I would like to start a group or join in on one.
Any one in this general area interested?


----------



## dmavity (Feb 16, 2011)

Hi - I'm in Pleasant Hill and am interested in joining a knit/crochet group.


----------



## goldiebaco (Aug 9, 2011)

Great! Let's see what response we get, you are the first to respond.
I should add that I do not drive, but am willing to host in my home or I can walk to our library or another place close to home. I also can ask my daughter to drive me but prefer not to if possible. I live close to Heather Farms (don't know if they have a place for such a group).

goldie


----------



## dmavity (Feb 16, 2011)

I know where Heather Farms is, but don't know if they have any facility for such a group. It's not a problem that you don't drive and very kind of you to offer your home to host. 

I hope more respond to your message.


----------



## freddie (Jun 12, 2011)

We have a very nice group who meets in Moraga.
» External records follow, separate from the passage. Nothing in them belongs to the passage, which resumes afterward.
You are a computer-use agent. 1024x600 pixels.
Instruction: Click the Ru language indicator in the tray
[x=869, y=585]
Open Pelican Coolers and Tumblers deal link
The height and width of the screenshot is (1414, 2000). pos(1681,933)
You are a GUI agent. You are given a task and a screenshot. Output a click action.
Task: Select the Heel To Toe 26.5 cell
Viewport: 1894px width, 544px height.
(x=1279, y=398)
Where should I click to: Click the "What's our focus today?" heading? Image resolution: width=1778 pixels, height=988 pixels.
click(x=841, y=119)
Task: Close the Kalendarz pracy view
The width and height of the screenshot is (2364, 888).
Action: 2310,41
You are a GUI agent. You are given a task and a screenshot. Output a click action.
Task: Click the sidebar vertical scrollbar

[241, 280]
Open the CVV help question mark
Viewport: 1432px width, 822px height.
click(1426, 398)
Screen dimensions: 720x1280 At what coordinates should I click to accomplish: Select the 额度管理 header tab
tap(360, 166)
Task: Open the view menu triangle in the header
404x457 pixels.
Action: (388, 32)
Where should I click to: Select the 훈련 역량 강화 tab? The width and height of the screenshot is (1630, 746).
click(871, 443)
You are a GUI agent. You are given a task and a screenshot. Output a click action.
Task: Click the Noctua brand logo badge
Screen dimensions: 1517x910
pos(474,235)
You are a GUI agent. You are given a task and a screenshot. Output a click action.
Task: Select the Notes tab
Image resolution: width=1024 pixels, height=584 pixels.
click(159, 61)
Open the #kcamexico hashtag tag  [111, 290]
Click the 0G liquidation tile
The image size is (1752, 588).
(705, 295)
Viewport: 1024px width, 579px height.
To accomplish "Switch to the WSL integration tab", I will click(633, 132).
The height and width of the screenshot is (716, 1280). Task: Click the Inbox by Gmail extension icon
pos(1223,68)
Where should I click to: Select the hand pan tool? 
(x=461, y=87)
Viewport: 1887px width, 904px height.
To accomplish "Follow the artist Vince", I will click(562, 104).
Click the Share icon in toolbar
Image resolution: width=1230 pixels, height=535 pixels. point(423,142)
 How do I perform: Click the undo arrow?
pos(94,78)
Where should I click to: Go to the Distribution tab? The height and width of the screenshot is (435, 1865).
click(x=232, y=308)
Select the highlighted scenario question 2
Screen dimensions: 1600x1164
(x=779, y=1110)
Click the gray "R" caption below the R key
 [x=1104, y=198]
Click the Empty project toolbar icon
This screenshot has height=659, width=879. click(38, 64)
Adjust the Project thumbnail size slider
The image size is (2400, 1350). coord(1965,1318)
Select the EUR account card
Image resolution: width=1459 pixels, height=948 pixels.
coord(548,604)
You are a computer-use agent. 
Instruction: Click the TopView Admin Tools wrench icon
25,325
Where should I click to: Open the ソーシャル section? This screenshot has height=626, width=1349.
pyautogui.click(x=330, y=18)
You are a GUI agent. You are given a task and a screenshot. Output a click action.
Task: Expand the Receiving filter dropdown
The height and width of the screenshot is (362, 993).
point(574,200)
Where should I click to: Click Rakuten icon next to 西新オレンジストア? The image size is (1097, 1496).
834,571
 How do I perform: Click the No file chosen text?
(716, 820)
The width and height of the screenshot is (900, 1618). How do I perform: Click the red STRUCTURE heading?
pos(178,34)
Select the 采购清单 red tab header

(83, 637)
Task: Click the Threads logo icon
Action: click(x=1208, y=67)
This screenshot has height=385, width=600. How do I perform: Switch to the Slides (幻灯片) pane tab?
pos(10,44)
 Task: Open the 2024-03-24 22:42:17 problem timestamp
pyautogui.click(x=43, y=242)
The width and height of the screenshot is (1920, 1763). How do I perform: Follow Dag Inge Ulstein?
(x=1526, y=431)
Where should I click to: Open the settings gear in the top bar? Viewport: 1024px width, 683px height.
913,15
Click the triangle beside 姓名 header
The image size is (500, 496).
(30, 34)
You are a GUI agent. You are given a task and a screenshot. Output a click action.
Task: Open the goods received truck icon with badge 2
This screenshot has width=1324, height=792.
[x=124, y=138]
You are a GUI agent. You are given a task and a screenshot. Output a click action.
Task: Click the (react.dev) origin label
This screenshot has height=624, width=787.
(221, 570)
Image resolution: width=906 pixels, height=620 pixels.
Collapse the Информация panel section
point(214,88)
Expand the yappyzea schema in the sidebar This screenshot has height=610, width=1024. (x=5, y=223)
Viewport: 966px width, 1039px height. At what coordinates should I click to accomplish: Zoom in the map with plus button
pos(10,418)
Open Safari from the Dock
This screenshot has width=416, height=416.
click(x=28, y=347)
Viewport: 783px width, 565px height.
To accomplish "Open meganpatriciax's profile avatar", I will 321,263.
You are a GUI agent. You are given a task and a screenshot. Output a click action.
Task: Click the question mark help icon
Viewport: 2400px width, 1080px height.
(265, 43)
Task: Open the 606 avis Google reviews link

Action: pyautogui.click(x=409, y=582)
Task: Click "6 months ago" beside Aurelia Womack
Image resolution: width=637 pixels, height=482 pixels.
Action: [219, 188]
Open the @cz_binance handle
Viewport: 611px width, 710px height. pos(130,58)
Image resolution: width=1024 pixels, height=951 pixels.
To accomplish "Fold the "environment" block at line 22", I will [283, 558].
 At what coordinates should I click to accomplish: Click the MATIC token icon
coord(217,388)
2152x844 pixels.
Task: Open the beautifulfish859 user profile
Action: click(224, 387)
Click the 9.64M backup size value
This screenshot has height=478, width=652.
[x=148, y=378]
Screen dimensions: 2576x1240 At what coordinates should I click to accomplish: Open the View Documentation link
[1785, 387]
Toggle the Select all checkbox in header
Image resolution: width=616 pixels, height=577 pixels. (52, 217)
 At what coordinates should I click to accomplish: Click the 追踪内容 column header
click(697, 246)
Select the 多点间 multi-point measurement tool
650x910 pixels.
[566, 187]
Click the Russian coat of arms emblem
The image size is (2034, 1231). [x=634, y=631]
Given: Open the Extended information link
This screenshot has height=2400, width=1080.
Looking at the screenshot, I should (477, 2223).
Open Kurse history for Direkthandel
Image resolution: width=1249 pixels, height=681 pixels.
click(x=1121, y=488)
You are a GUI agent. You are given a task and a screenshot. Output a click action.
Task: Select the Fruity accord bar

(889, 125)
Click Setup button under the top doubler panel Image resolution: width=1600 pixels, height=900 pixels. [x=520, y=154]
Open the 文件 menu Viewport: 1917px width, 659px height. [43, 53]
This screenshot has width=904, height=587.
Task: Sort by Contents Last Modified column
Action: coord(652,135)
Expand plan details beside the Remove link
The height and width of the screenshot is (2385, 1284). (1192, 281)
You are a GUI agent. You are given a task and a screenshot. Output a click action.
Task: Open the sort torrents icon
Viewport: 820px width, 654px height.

This month it is at Terzetto's restaurant (in the back) on Sunday June 14th at 1:30 pm. Care to join us?


----------



## goldiebaco (Aug 9, 2011)

Freddie, thanks for the invite, but Moraga is a bit far for me as I do not drive.

regards, goldie


----------



## Holly E (Jul 16, 2011)

I live nearby and would have joined a group if my schedule wasn't so unpredictable. If you will let me in (knowing I'm sometimes available and sometimes not and the notice is often short) I would like to give it a try. I can also provide transportation for you, goldiebaco. 
I sent you a private message with my contact information.


----------



## goldiebaco (Aug 9, 2011)

Thank you Holly, yes I will include you once we get enough members to join. At present there are 3 of us interested.

goldie


----------



## AKnitWit (Sep 11, 2013)

I live in Danville and am interested in meeting with other knitters. I am aware of the one in Moraga but the distance most days will discourage me.



goldiebaco said:


> I would like to start a group or join in on one.
> Any one in this general area interested?


----------



## POTHOLDER (Apr 15, 2011)

Interested. Live close to Danville.


----------



## goldiebaco (Aug 9, 2011)

What is your E-mail address?
I'm putting together a list of interested ladies.

goldie


----------



## goldiebaco (Aug 9, 2011)

What is your E-mail address?

I am putting together a list of interested ladies.

goldie


----------



## POTHOLDER (Apr 15, 2011)

[email protected]


----------



## Luna013 (Apr 20, 2018)

Hi. I'm also interested in chrochet and knitting and would like to meet up. I live next to pleasant hill bart.


----------



## EvelynQ05 (Nov 5, 2019)

[No message]


----------